Have you just made a $6.6 million ETH purchase? Do you want to track your cryptocurrency transactions whilst looking at your bank balance? Well now you can! If you’re from the UK, you’re in luck, personal finance tool, Money Dashboard, is enabling 600,000 users to be able to view their bank account and crypto wallets side-by-side all within a singular application.
The UK seems to be very interested in crypto as of late, with the former London Stock Exchange Chief, Xavier Rolert, hopeful crypto will be embraced post-Brexit. Rolet is adamant that cryptocurrencies need to be understood by senior members of Parliament, calling on the “best brains” in the market to implement policies surrounding crypto. He believes that the developing market of crypto needs to be made “reputable and safe” which will help establish London as the hub of the ever-changing financial market.
From the UK to China, who partners with UAE as they look to implement blockchain technology when making regional payments. Named as the “Multiple Central Bank Digital Currency Bridge” (m-CBDC) will focus on facilitating cross-border payments on a peer-to-peer network. If successful, this could grow to payments being completed across Asia and then the world!
UK? China? America? Who will be the first to facilitate a national cryptocurrency? Federal Reserve Chairman, Jerome Powell, is certain of the US introducing the Digital Dollar sometime in 2021. He assures that the bank will “engage with the public”, releasing a timeline on the currency’s release soon.
Keep your crypto safe! 100 BTC that was mined back in June 2010 has been moved for the first time this week. This would have been worth less than $100. Now? Nearly $5 million. The Bitcoin was untouched for 11 years, without any activity. Where will Bitcoin be in 11 years time?
Also this week, Ripple has proof the SEC (US Securities and Exchange Commission) has failed to inform exchanges about the security status of XRP, from as early as 2019. XRP wants dismissal of the lawsuit, it still seems far from a resolution. Though failing to enlighten exchanges about XRP’s security status looks promising for XRP, SEC’s response is still unpublished.
Finally, smart contracts are being released for Stellar (XLM) in partnership with Flare Networks. Hoping to have it completed within the first half of 2021, this could see increased XLM usability on various applications on Flare’s ecosystem. Flare has also announced support for XRP and Litecoin but no deadline has been set yet.

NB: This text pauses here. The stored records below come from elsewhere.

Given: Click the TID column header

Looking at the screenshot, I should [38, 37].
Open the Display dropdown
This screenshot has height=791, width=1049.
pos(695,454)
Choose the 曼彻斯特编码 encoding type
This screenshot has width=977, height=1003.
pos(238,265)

Cryptocurrencies are generally not regulated and investors do not have access to recourse or compensation schemes such as, for example, in the UK, the Financial Ombudsman Service or the Financial Services Compensation Scheme. Investing in cryptocurrencies can be high risk and investors should carefully evaluate their appetite for risk and their understanding of trading cryptocurrencies prior to entering into a transaction.